Records from a collection
>>>>
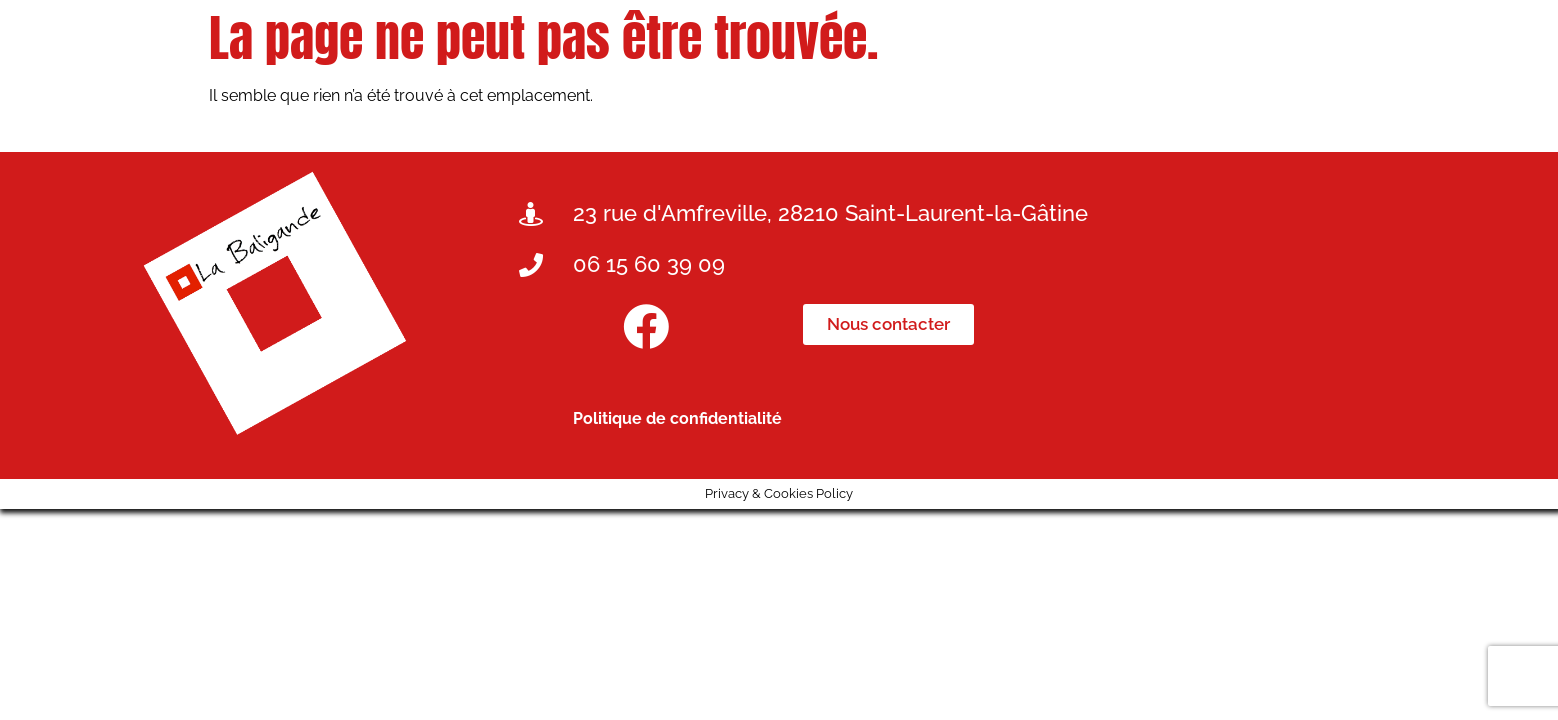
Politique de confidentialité (677, 418)
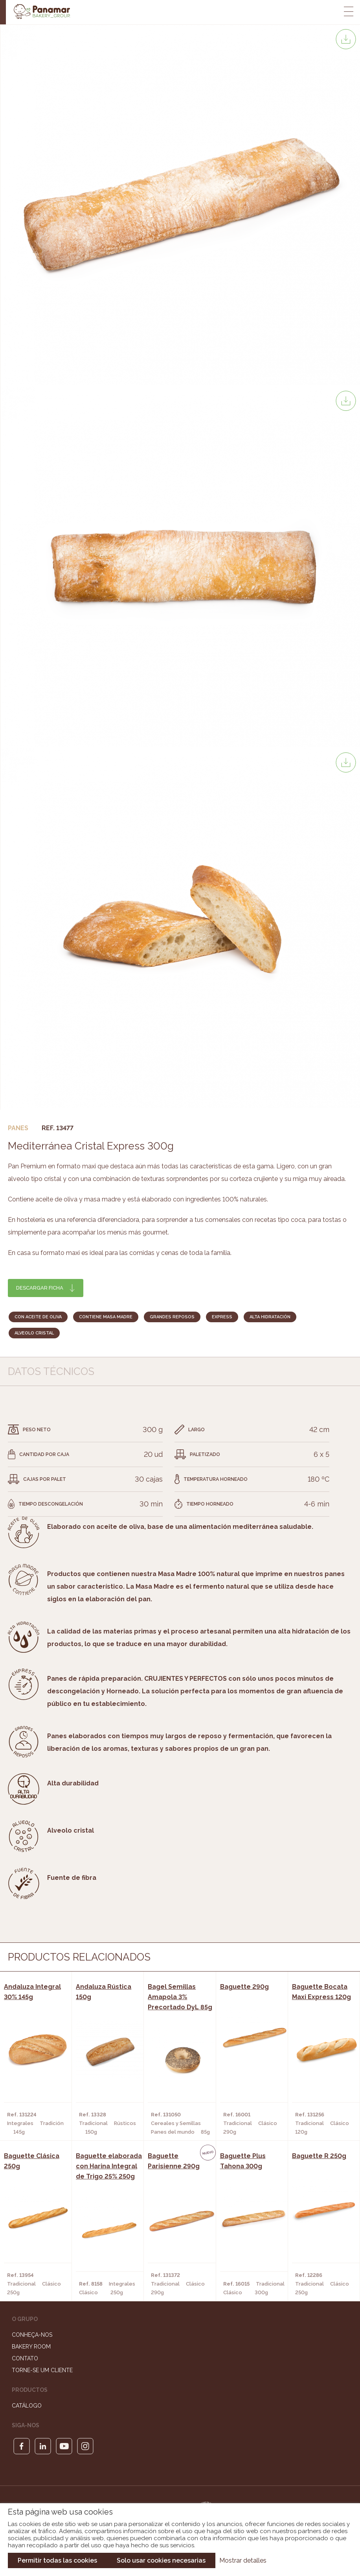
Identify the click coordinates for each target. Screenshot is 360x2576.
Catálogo (27, 2405)
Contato (25, 2358)
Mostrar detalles (242, 2560)
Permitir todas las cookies (57, 2560)
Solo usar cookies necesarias (161, 2560)
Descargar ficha (39, 1288)
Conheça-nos (32, 2335)
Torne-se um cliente (42, 2370)
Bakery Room (31, 2346)
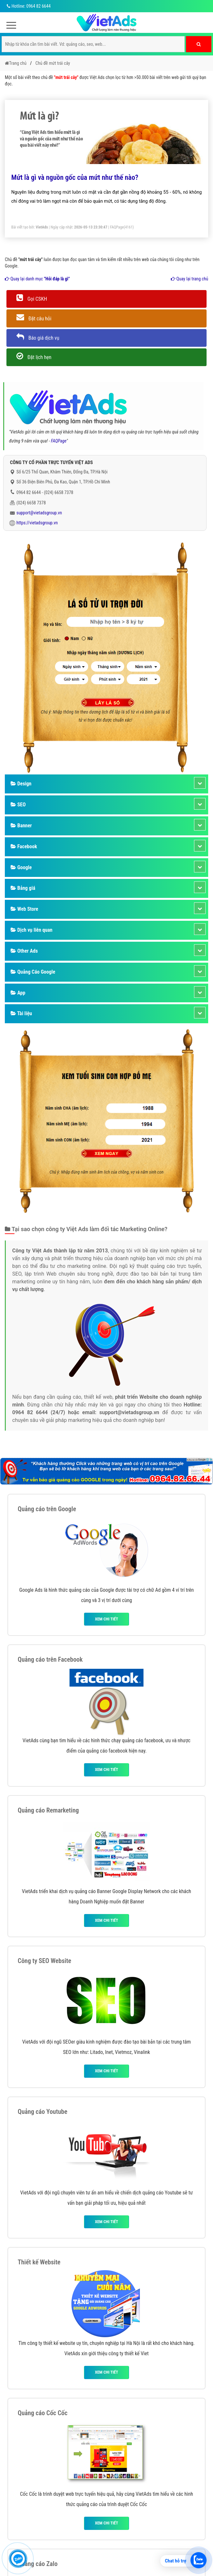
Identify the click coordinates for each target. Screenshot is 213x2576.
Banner (21, 825)
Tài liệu (21, 1013)
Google (21, 867)
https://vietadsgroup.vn (37, 522)
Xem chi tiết (106, 1619)
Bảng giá (23, 888)
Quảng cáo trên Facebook (50, 1659)
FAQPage (117, 227)
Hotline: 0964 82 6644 (28, 6)
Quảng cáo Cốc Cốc (43, 2413)
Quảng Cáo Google (33, 972)
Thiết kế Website (39, 2262)
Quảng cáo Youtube (42, 2111)
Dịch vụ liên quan (31, 930)
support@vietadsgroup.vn (39, 512)
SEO (18, 805)
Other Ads (24, 951)
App (18, 993)
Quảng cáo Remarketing (48, 1810)
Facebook (24, 846)
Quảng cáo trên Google (47, 1509)
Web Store (24, 909)
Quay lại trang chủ (189, 278)
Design (21, 784)
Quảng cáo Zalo (38, 2564)
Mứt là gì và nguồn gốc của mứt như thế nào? (74, 177)
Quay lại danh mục (37, 278)
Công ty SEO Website (44, 1961)
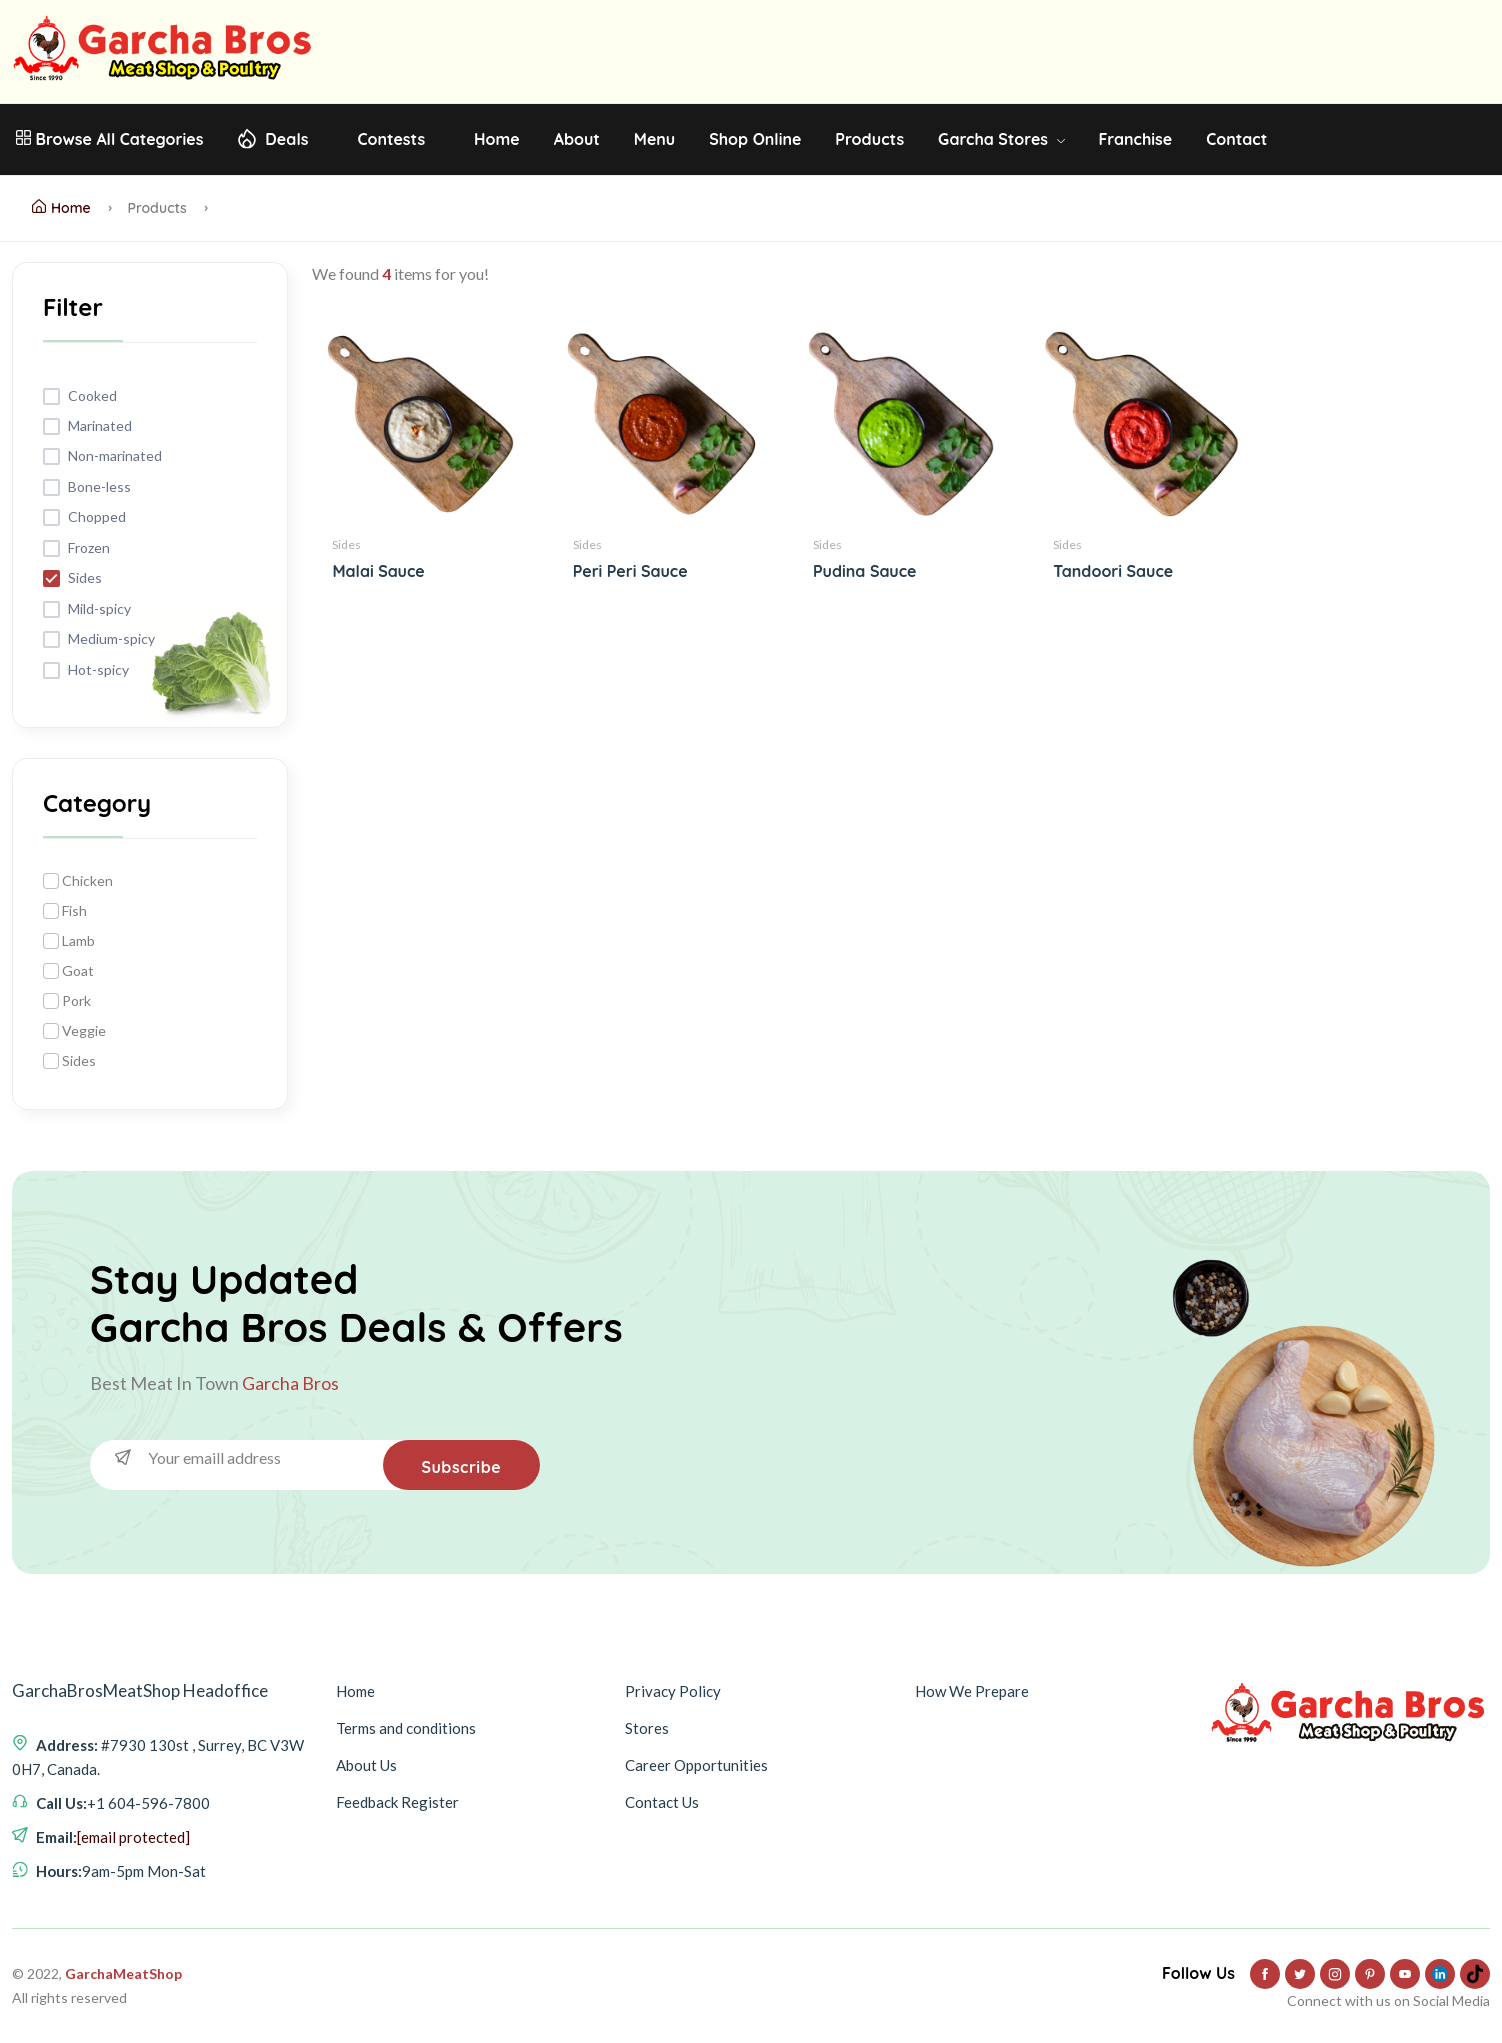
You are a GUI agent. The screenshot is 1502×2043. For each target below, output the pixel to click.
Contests (391, 139)
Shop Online (755, 139)
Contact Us (662, 1802)
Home (497, 139)
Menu (654, 139)
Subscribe (460, 1467)
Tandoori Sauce (1113, 571)
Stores (647, 1728)
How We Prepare (972, 1691)
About (577, 139)
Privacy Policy (673, 1691)
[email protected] (133, 1837)
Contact (1236, 139)
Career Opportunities (696, 1765)
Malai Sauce (378, 571)
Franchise (1135, 139)
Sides (346, 544)
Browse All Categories (109, 139)
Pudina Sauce (864, 571)
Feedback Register (397, 1802)
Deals (286, 139)
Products (869, 139)
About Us (366, 1765)
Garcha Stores (1001, 139)
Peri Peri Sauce (630, 571)
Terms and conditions (406, 1728)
<<<<
Recast the material above as a Markdown table with two columns, Row and Line, giving each line its own numbered row. Skip blank lines and leave the pictures out.

» WRITTEN SOLUTION:
| Row | Line |
|---|---|
| 1 | Politique de confidentialité (677, 418) |
| 2 | Identify the click coordinates for each target. Screenshot is 360x2576. |
| 3 | Catálogo (27, 2405) |
| 4 | Contato (25, 2358) |
| 5 | Mostrar detalles (242, 2560) |
| 6 | Permitir todas las cookies (57, 2560) |
| 7 | Solo usar cookies necesarias (161, 2560) |
| 8 | Descargar ficha (39, 1288) |
| 9 | Conheça-nos (32, 2335) |
| 10 | Torne-se um cliente (42, 2370) |
| 11 | Bakery Room (31, 2346) |
| 12 | Identify the click coordinates for each target. Screenshot is 213x2576. |
| 13 | Banner (21, 825) |
| 14 | Tài liệu (21, 1013) |
| 15 | Google (21, 867) |
| 16 | https://vietadsgroup.vn (37, 522) |
| 17 | Xem chi tiết (106, 1619) |
| 18 | Bảng giá (23, 888) |
| 19 | Quảng cáo trên Facebook (50, 1659) |
| 20 | FAQPage (117, 227) |
| 21 | Hotline: 0964 82 6644 (28, 6) |
| 22 | Quảng cáo Cốc Cốc (43, 2413) |
| 23 | Quảng Cáo Google (33, 972) |
| 24 | Thiết kế Website (39, 2262) |
| 25 | Quảng cáo Youtube (42, 2111) |
| 26 | Dịch vụ liên quan (31, 930) |
| 27 | support@vietadsgroup.vn (39, 512) |
| 28 | SEO (18, 805) |
| 29 | Other Ads (24, 951) |
| 30 | App (18, 993) |
| 31 | Quảng cáo Remarketing (48, 1810) |
| 32 | Facebook (24, 846) |
| 33 | Quảng cáo trên Google (47, 1509) |
| 34 | Web Store (24, 909) |
| 35 | Quay lại trang chủ (189, 278) |
| 36 | Design (21, 784) |
| 37 | Quảng cáo Zalo (38, 2564) |
| 38 | Mứt là gì và nguồn gốc của mứt như thế nào? (74, 177) |
| 39 | Quay lại danh mục (37, 278) |
| 40 | Công ty SEO Website (44, 1961) |
| 41 | You are a GUI agent. The screenshot is 1502×2043. For each target below, output the pixel to click. |
| 42 | Contests (391, 139) |
| 43 | Shop Online (755, 139) |
| 44 | Contact Us (662, 1802) |
| 45 | Home (497, 139) |
| 46 | Menu (654, 139) |
| 47 | Subscribe (460, 1467) |
| 48 | Tandoori Sauce (1113, 571) |
| 49 | Stores (647, 1728) |
| 50 | How We Prepare (972, 1691) |
| 51 | About (577, 139) |
| 52 | Privacy Policy (673, 1691) |
| 53 | [email protected] (133, 1837) |
| 54 | Contact (1236, 139) |
| 55 | Career Opportunities (696, 1765) |
| 56 | Malai Sauce (378, 571) |
| 57 | Franchise (1135, 139) |
| 58 | Sides (346, 544) |
| 59 | Browse All Categories (109, 139) |
| 60 | Pudina Sauce (864, 571) |
| 61 | Feedback Register (397, 1802) |
| 62 | Deals (286, 139) |
| 63 | Products (869, 139) |
| 64 | About Us (366, 1765) |
| 65 | Garcha Stores (1001, 139) |
| 66 | Peri Peri Sauce (630, 571) |
| 67 | Terms and conditions (406, 1728) |